Low-dose radiation differentially regulates protein acetylation and histone deacetylase expression in human coronary artery endothelial cells

Purpose: Ionizing radiation induces cardiovascular disease, the endothelium being the main target. The exact mechanism of the damage is unclear but the involvement of multiple signaling pathways is probable. Reversible lysine acetylation is a posttranslational protein modification that regulates activity across a broad range of signaling pathways. The aim of this study was to determine if a low radiation dose results in acetylome alteration in endothelial cells.

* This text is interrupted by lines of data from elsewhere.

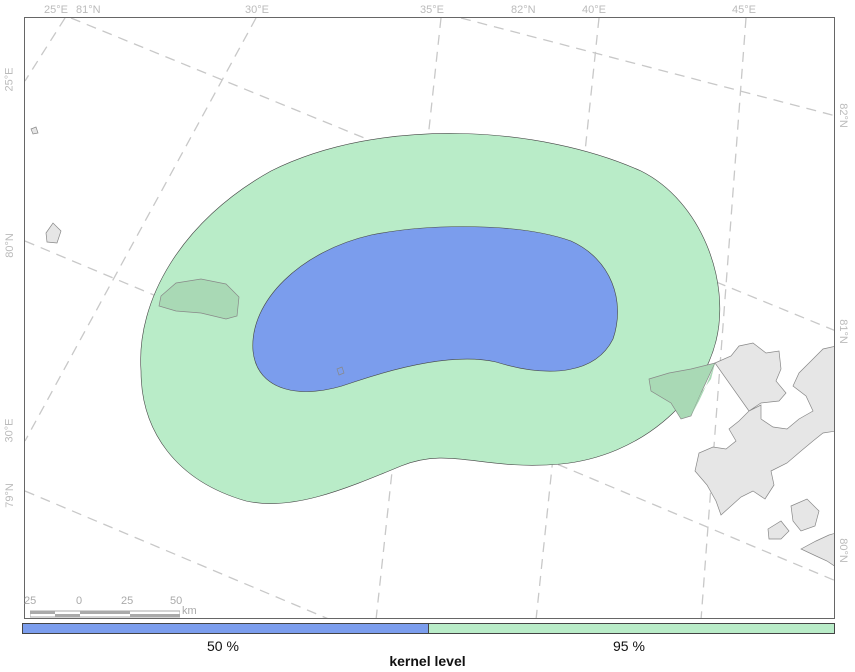  Describe the element at coordinates (432, 10) in the screenshot. I see `graticule-label: 35°E` at that location.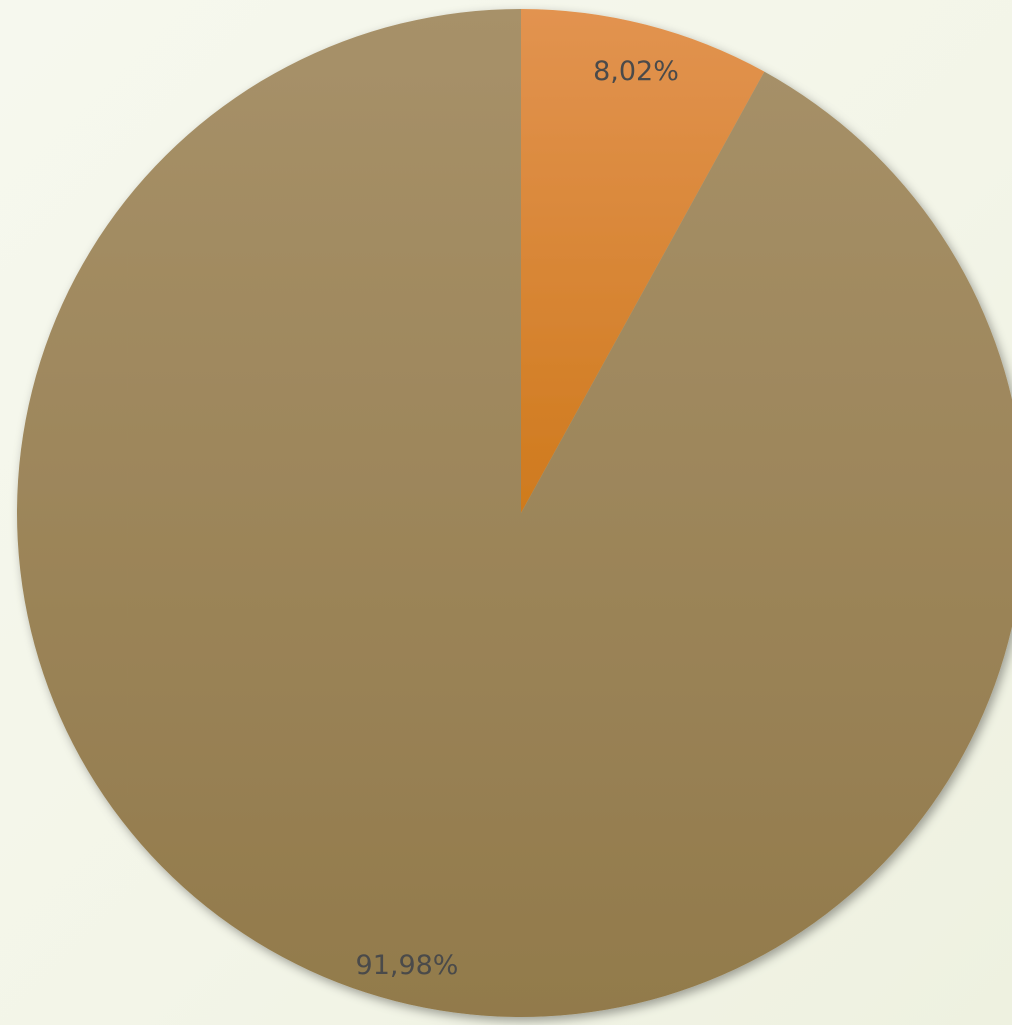  What do you see at coordinates (408, 966) in the screenshot?
I see `slice-label-1: 91,98%` at bounding box center [408, 966]. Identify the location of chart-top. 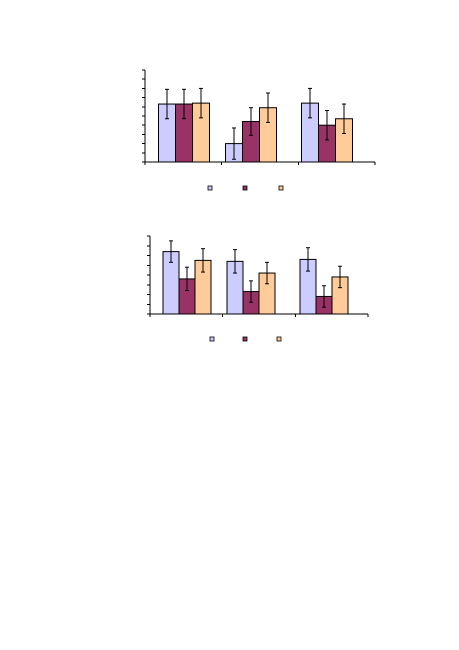
(259, 130).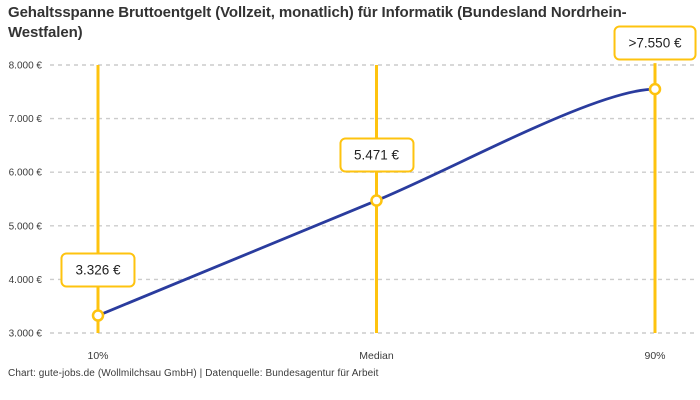 The image size is (700, 400). What do you see at coordinates (376, 356) in the screenshot?
I see `x-tick-label: Median` at bounding box center [376, 356].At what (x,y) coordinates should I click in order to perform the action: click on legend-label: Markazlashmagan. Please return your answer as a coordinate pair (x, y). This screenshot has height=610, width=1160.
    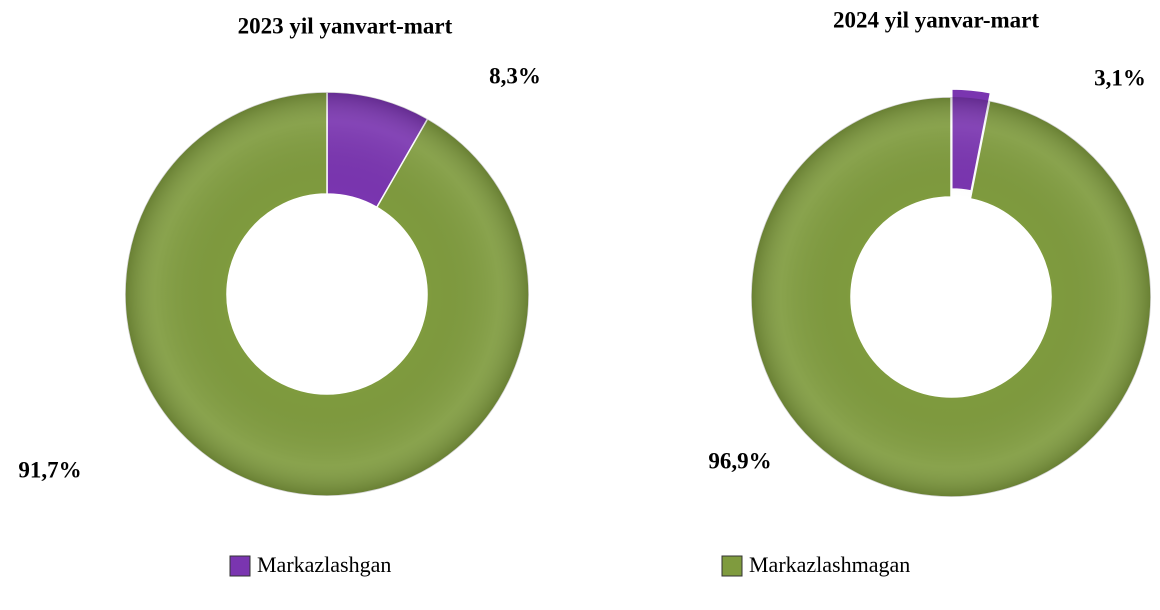
    Looking at the image, I should click on (830, 564).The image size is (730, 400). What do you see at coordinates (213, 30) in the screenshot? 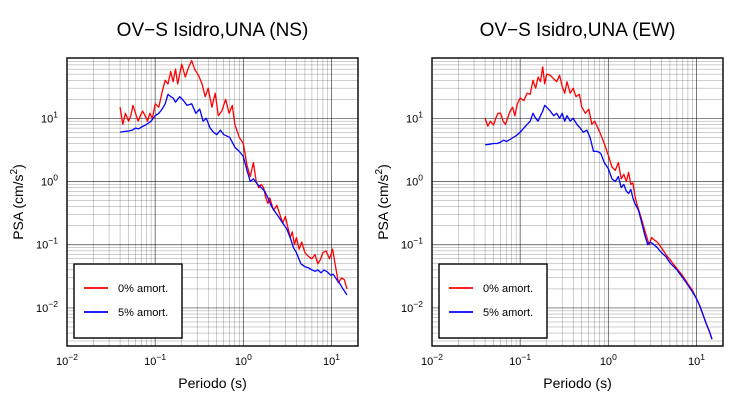
I see `chart-title: OV−S Isidro,UNA (NS)` at bounding box center [213, 30]. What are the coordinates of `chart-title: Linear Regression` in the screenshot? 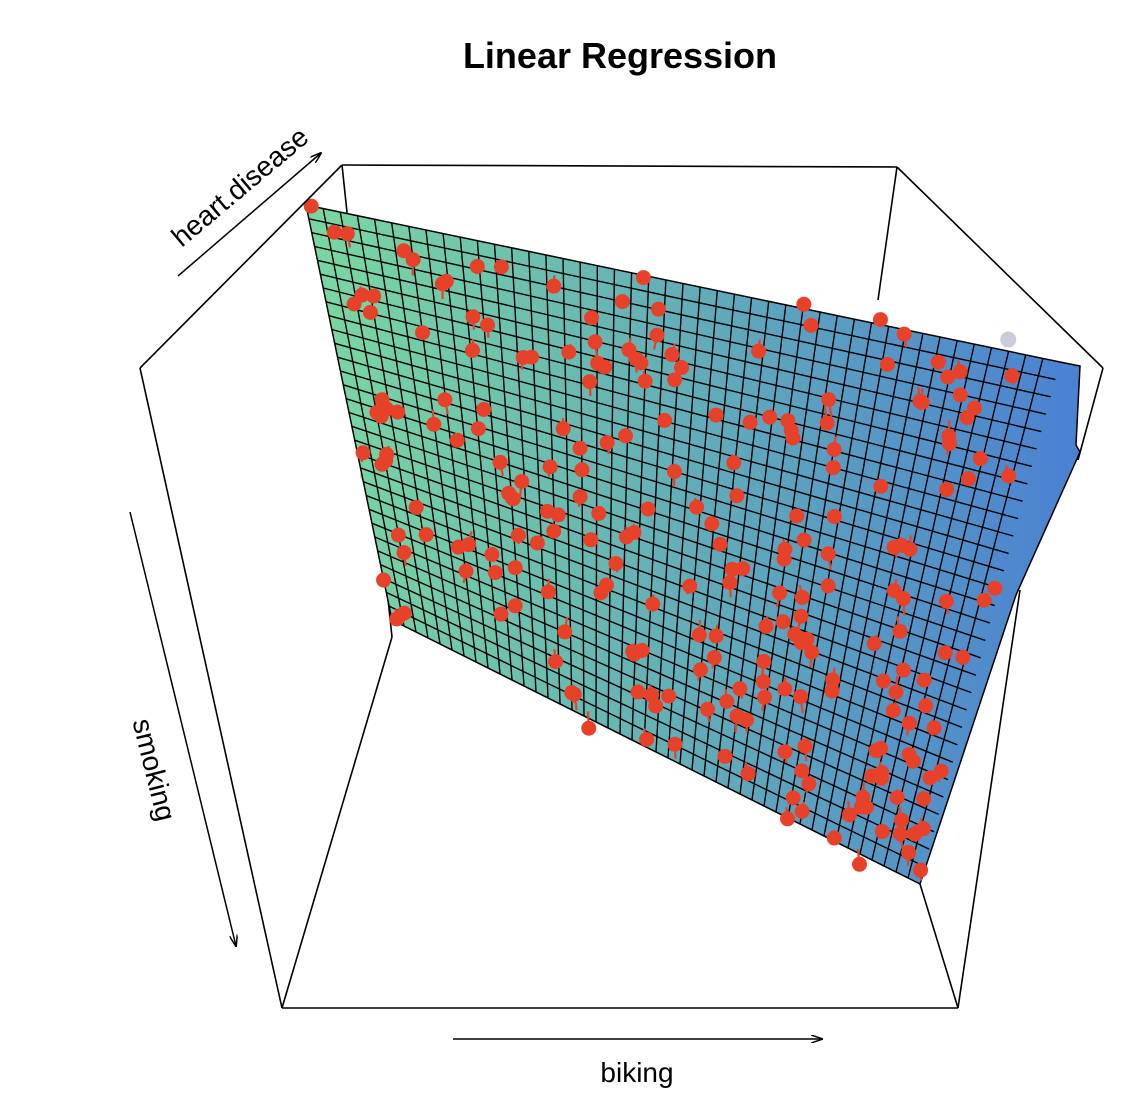 It's located at (620, 56).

Materials and methods: Human coronary artery endothelial cell line was irradiated with Cs-137 gamma-rays (0.5?Gy) and proteomics analysis was performed using enriched acetylated peptides and all peptides. Data were validated using immunoblotting, deacetylase activity assay, and RhoA activity assay.

Results: Nearly a hundred proteins were found to have an altered acetylation status 24?h after irradiation, primarily due to an overall decrease in acetylation. The expression of specific deacetylases was significantly increased, coinciding with an enhancement in global deacetylase activity. Proteins changed in their acetylation status belonged to several pathways including protein synthesis, cytoskeleton-related processes, protein folding and calcium signaling. The predicted changes in the RhoA/actin cytoskeleton pathway were validated by immunoassay.

Conclusions: This study shows that protein acetylation is an important mediator of radiation responses in human cardiac coronary endothelial cells. Increased knowledge of the endothelial response to radiation is crucial for the development of normal tissue-sparing modalities during radiation therapy.